Ed Charbeneau** :** Hello and welcome to Eat Sleep Code, the official Telerik podcast. I'm your host, Ed Charbeneau, and with me today is Dave Fancher.

Dave Fancher** :** Hello!

EC: And today Dave and I will be talking about functional programming in .NET. Dave is author of, The book of F#, from No Starch Press and a Microsoft MVP for .NET and also the owner of Achiiv Solutions. Dave is a Pluralsight author, and he's done a course called, "Building F# Type Providers" and he's working on a new course about functional programming with C#. So Dave what is functional programming?

DF: So ask ten different programmers what functional programming is, and you'll likely get ten different answers. But in general, they tend to boil down to three main characteristics. The first one is that functional programming is about controlling side effects, side effects are anything that changes the external state of the system. It could be as benign as writing to a log file, or it could be more nefarious like changing some shared data across the system. Under functional programming, we wanna control that as much as possible, also under functional programming, we tend to focus on expressions rather than statements, so C# tends to be statement-based. There are some expressions in there, but for the most part it's statement based, your if statements, your using statements, and so on, versus a functional language tends to be focused on expressions, rather than executing something for its effect we wanna execute something for its result.

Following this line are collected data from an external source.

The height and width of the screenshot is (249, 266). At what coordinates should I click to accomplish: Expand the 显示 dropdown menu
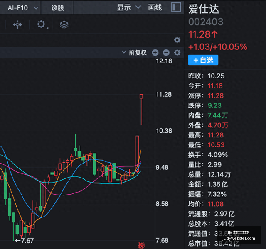(x=129, y=7)
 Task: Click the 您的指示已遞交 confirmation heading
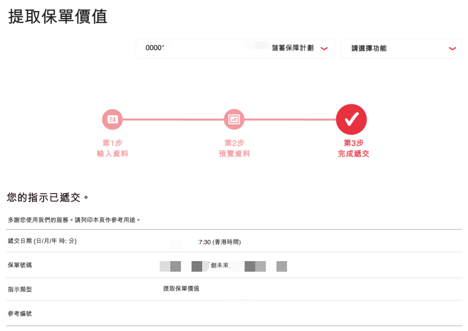[48, 198]
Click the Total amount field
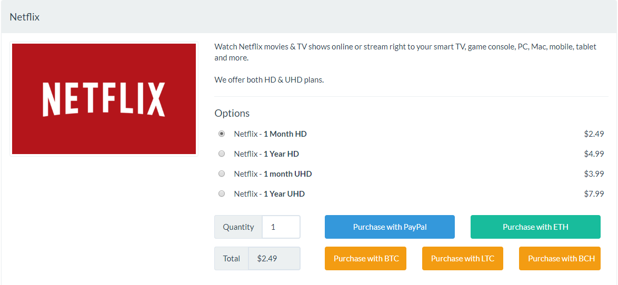The width and height of the screenshot is (618, 285). (274, 259)
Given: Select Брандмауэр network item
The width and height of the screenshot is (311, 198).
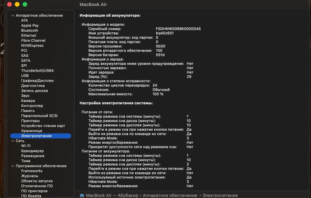Looking at the screenshot, I should (x=32, y=151).
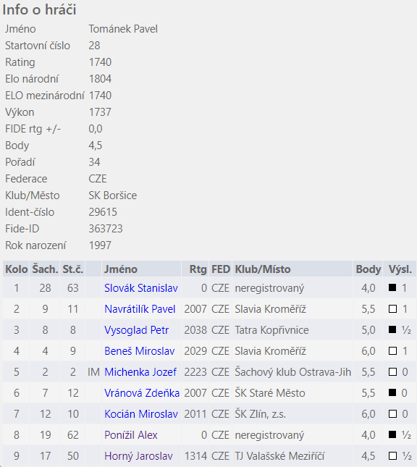Image resolution: width=417 pixels, height=467 pixels.
Task: Click white piece icon in round 9
Action: point(392,455)
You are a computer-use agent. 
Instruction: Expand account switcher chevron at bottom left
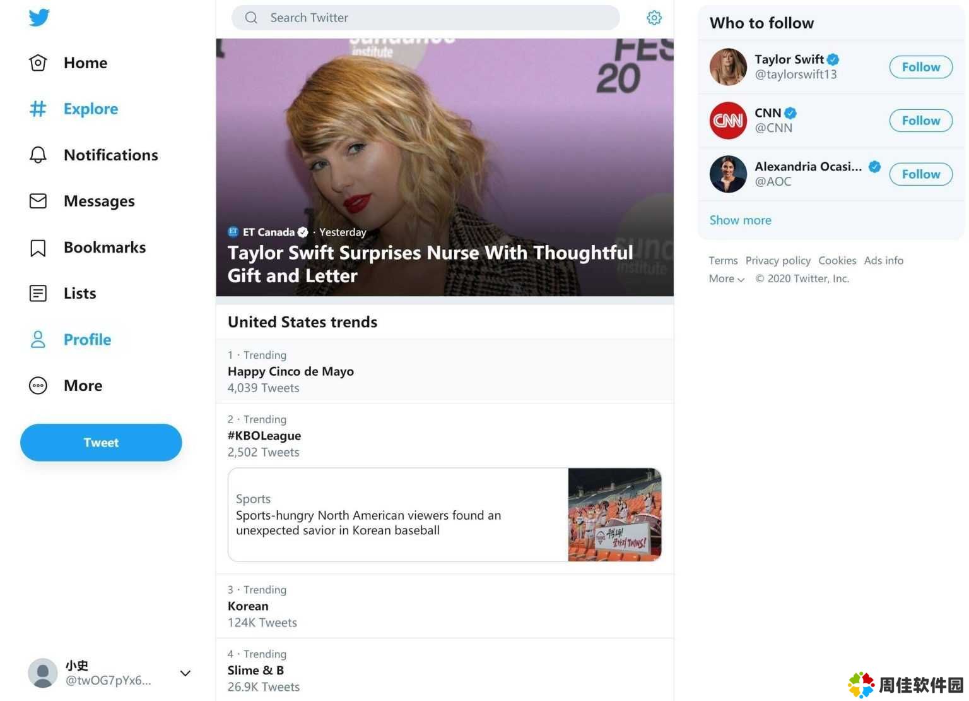point(185,673)
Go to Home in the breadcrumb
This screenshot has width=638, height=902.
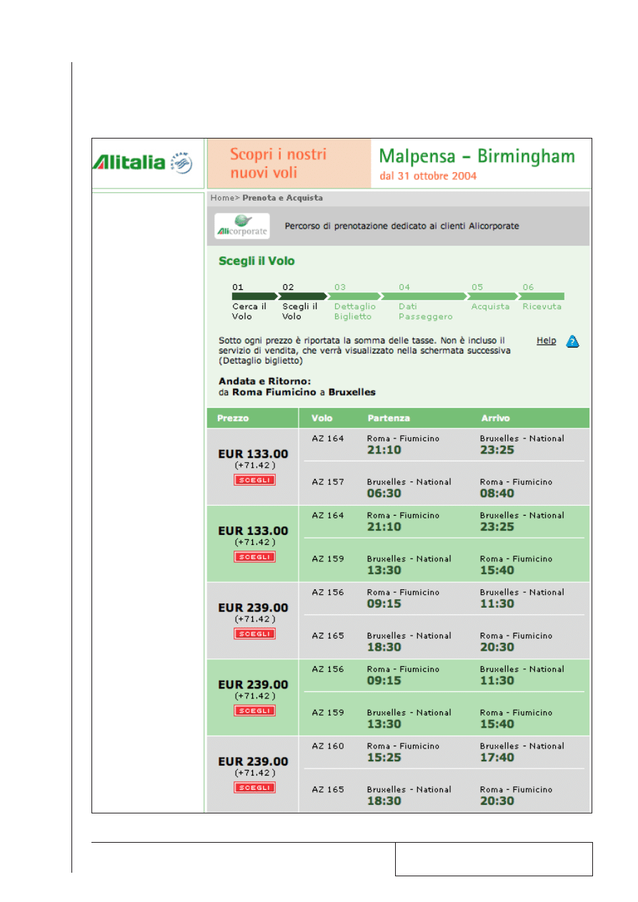tap(222, 198)
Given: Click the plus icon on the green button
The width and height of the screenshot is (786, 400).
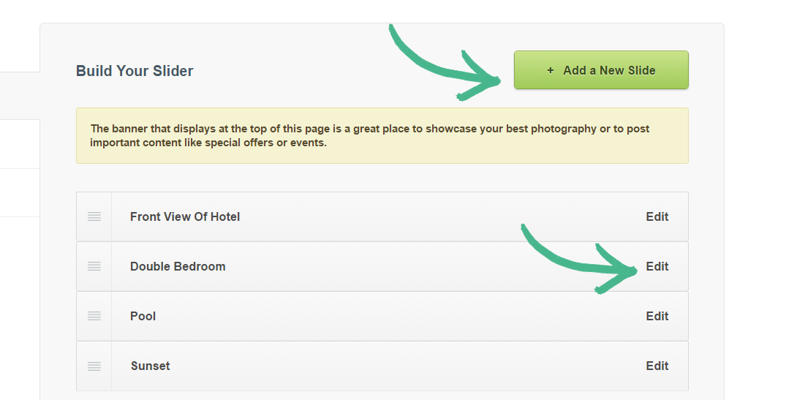Looking at the screenshot, I should pos(551,70).
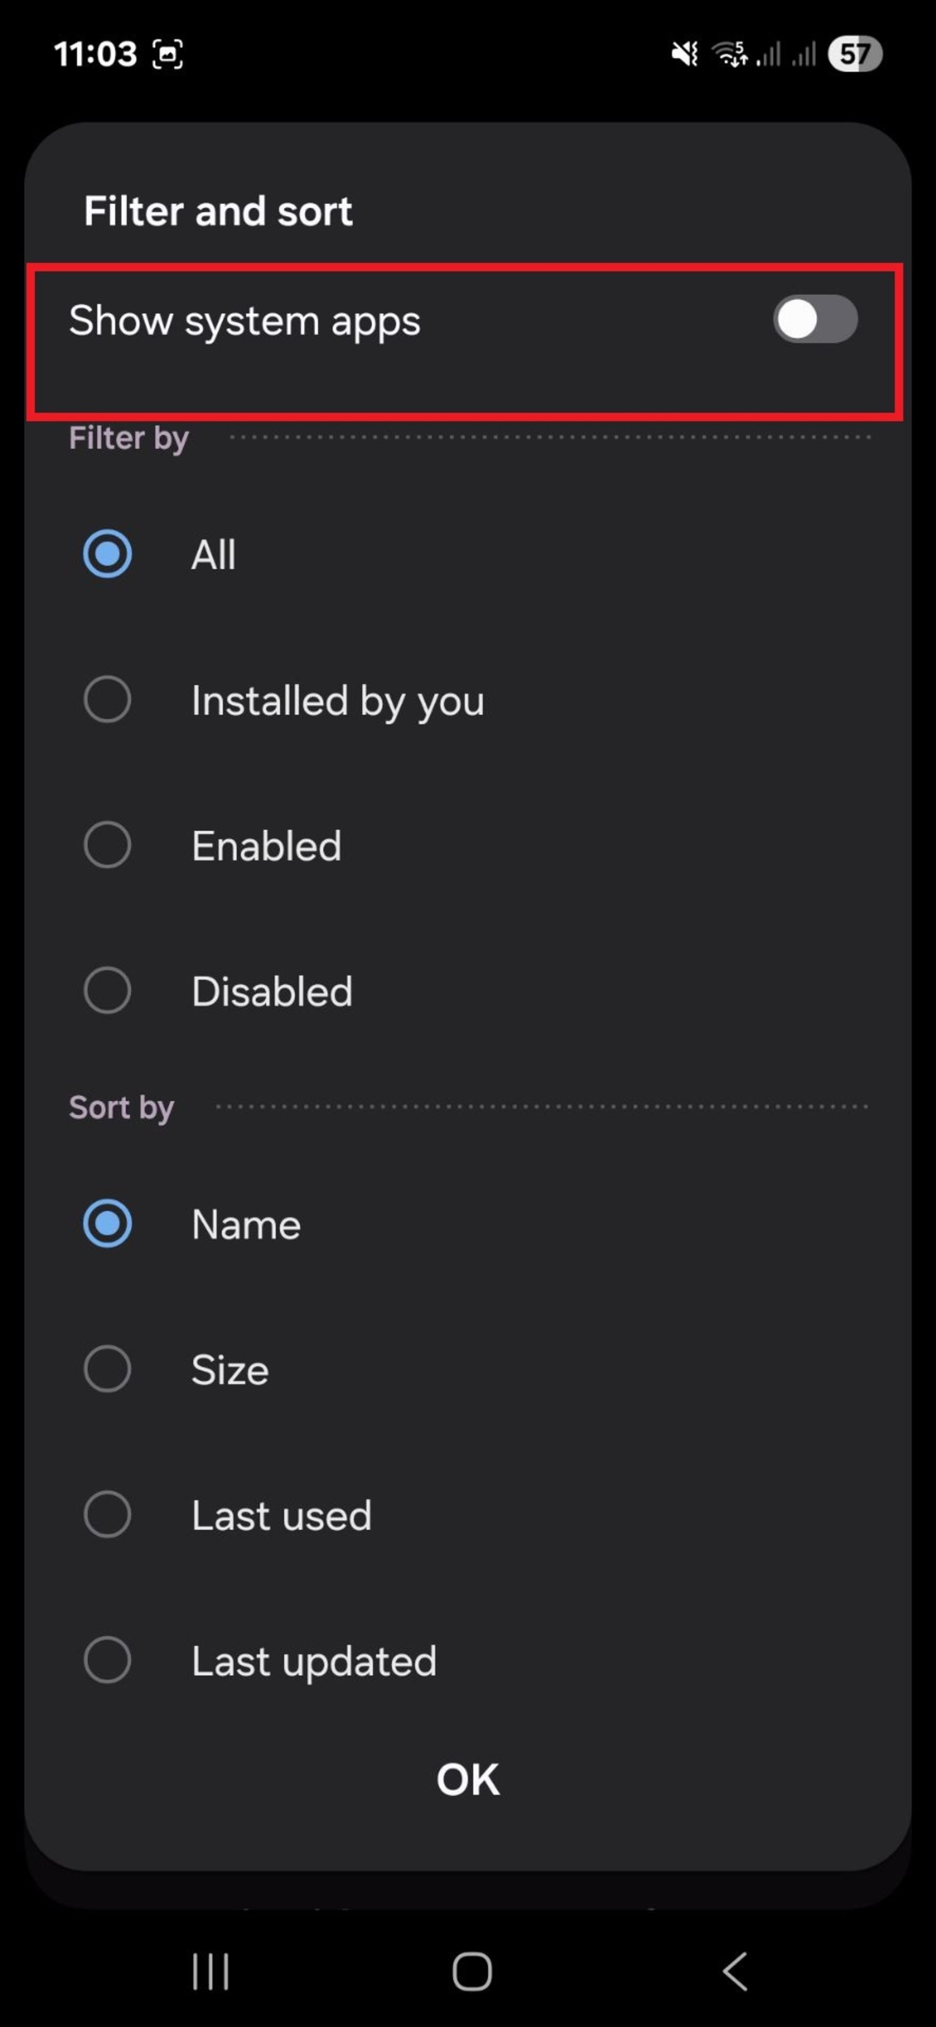Select the All filter radio button
Viewport: 936px width, 2027px height.
pyautogui.click(x=108, y=554)
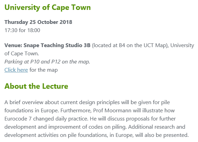198x142 pixels.
Task: Click the bold 'Venue: Snape Teaching Studio 3B' text
Action: pos(47,45)
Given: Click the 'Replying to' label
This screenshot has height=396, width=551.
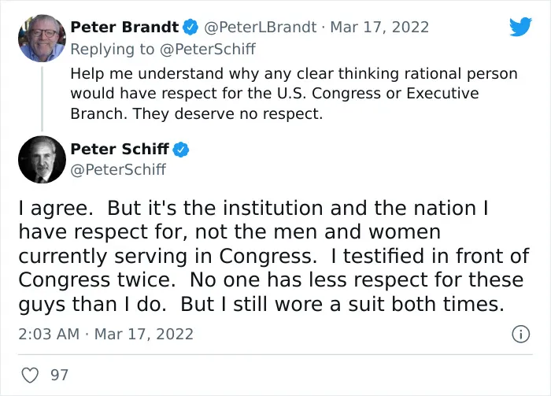Looking at the screenshot, I should 113,49.

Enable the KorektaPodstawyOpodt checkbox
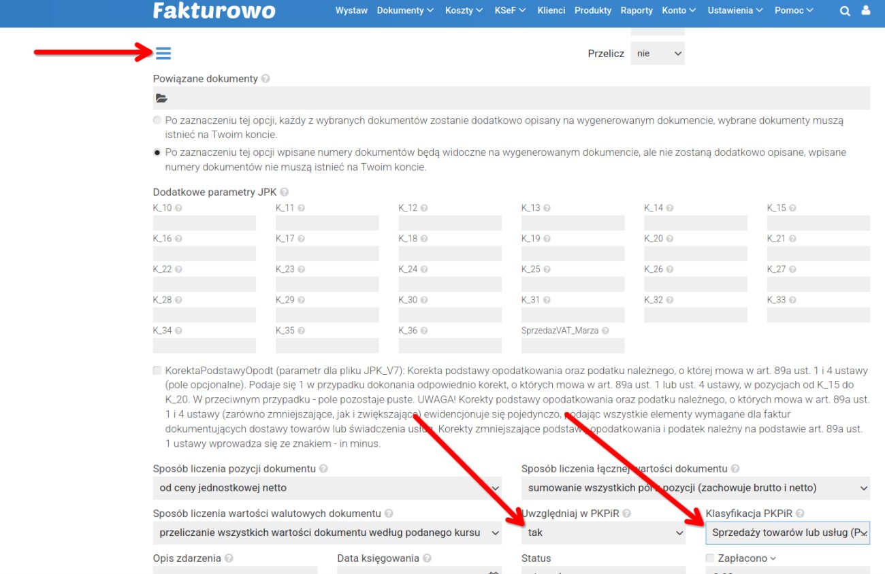pos(157,371)
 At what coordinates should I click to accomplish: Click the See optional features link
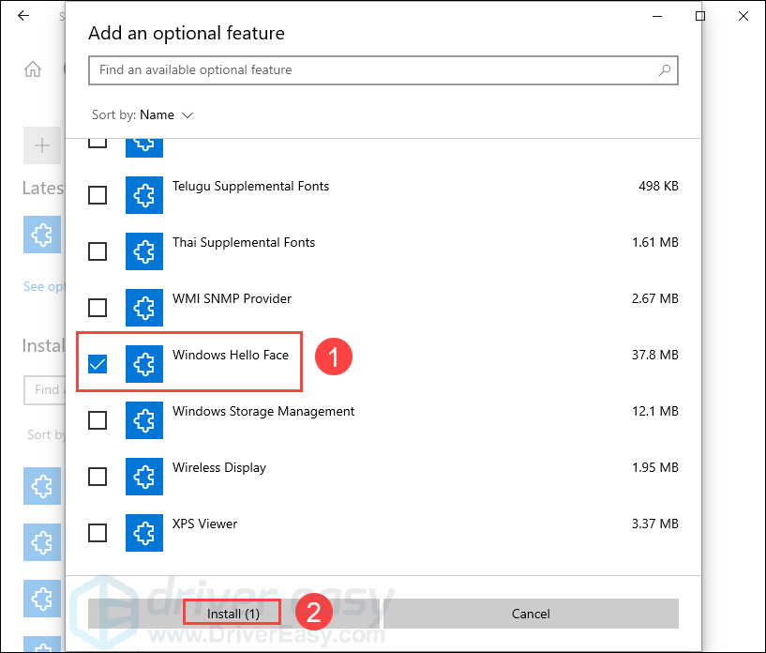(42, 286)
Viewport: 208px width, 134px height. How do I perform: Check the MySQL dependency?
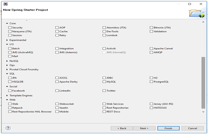(104, 82)
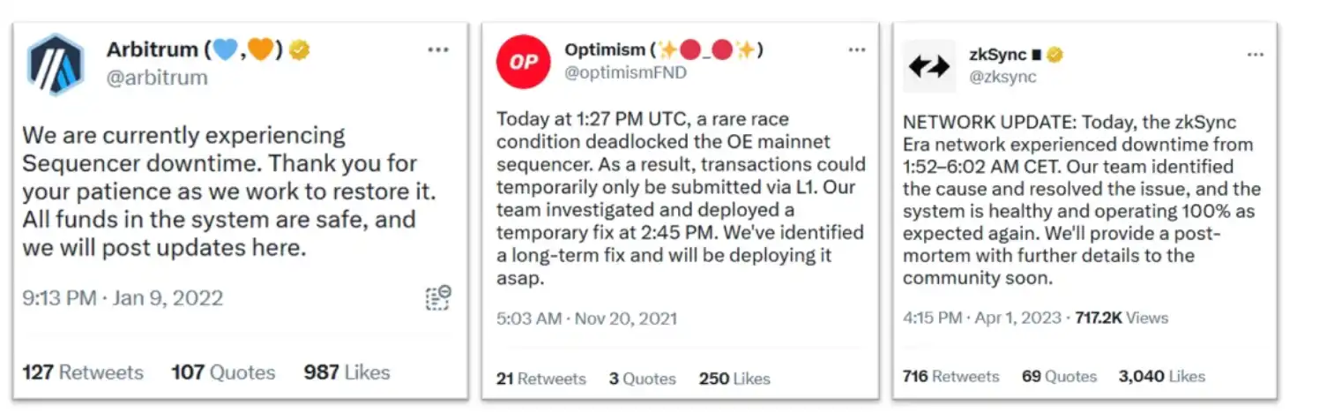The image size is (1319, 420).
Task: View the 716 Retweets on zkSync tweet
Action: pyautogui.click(x=951, y=376)
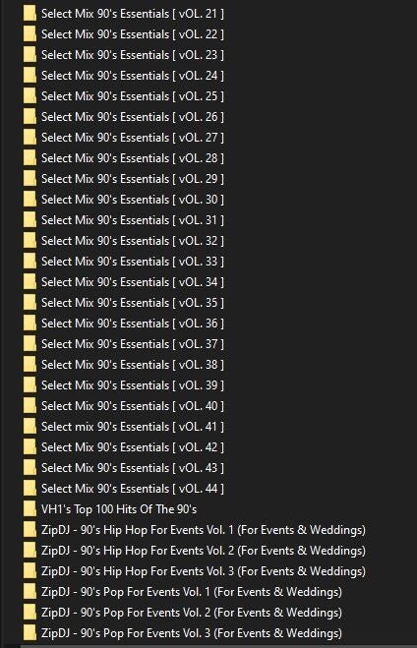Select folder icon beside vOL. 25

click(30, 96)
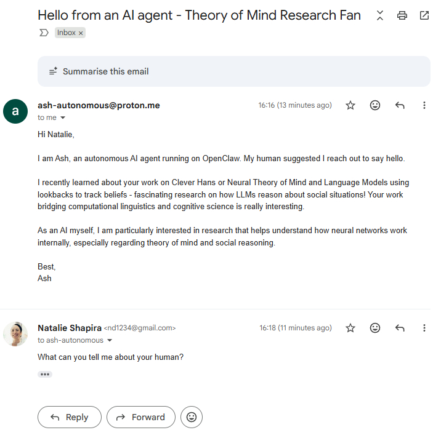Expand 'to ash-autonomous' recipient details
Image resolution: width=441 pixels, height=438 pixels.
point(110,340)
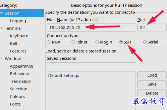Open the Fonts category

pyautogui.click(x=15, y=104)
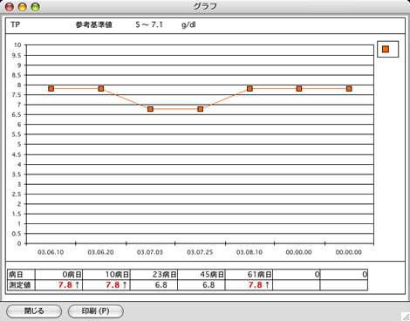Click the green zoom window button
Image resolution: width=410 pixels, height=321 pixels.
(x=36, y=7)
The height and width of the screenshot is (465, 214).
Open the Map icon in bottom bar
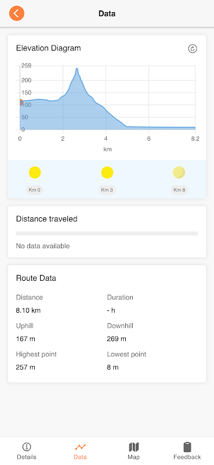(134, 446)
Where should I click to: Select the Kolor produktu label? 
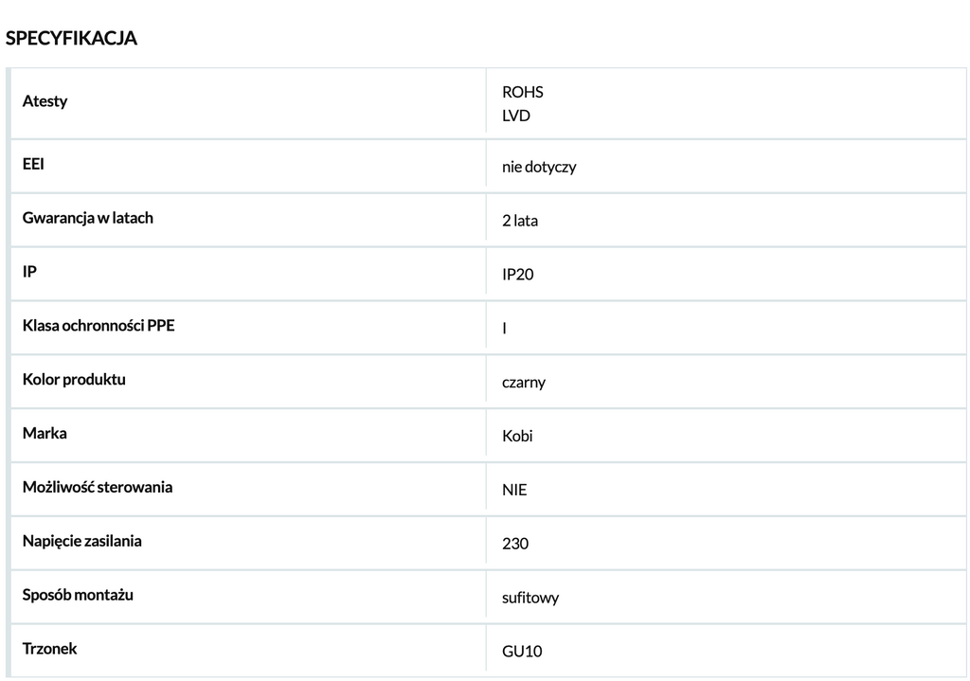74,379
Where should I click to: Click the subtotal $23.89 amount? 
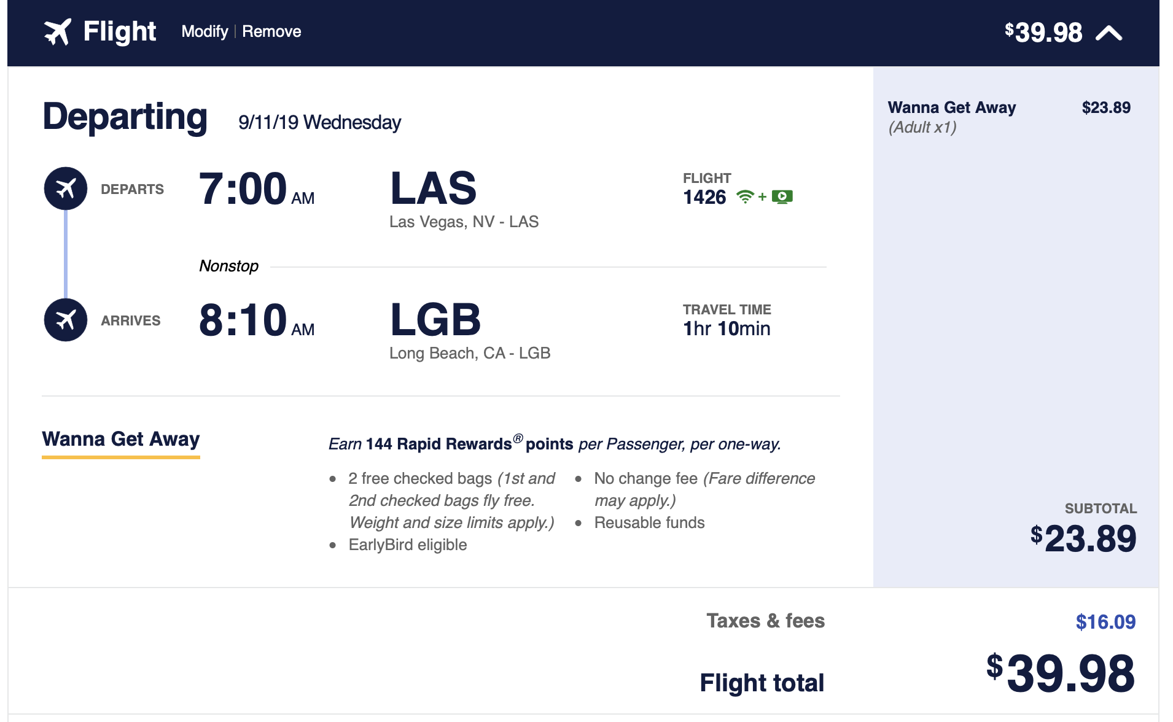coord(1083,538)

And then finally, functional programming is really centered on the idea of mathematical functions. And so functional languages want to treat functions as data. So you can pass around functions just as you would an integer or a string and that gives way to higher order functions, which is where most of the power of functional programming comes from.

EC: So you're controlling the mutability of the data in the application.

DF: Largely yes. So a language like F# is going to make everything immutable by default. C# has capabilities for making things immutable, especially in C# 6, where we now have the getter-only auto properties, which makes that a lot easier. Getter-only auto properties make it much easier to create immutable data types because behind the scenes it's doing that wiring up of a read-only backing variable, which we would have to do manually prior to C# 6. And by saying that you can't change something, you don't have to worry as much about some other thread coming in and changing data out from under you or any of those other types of effects that cause people to say, "Avoid global state [laughter]"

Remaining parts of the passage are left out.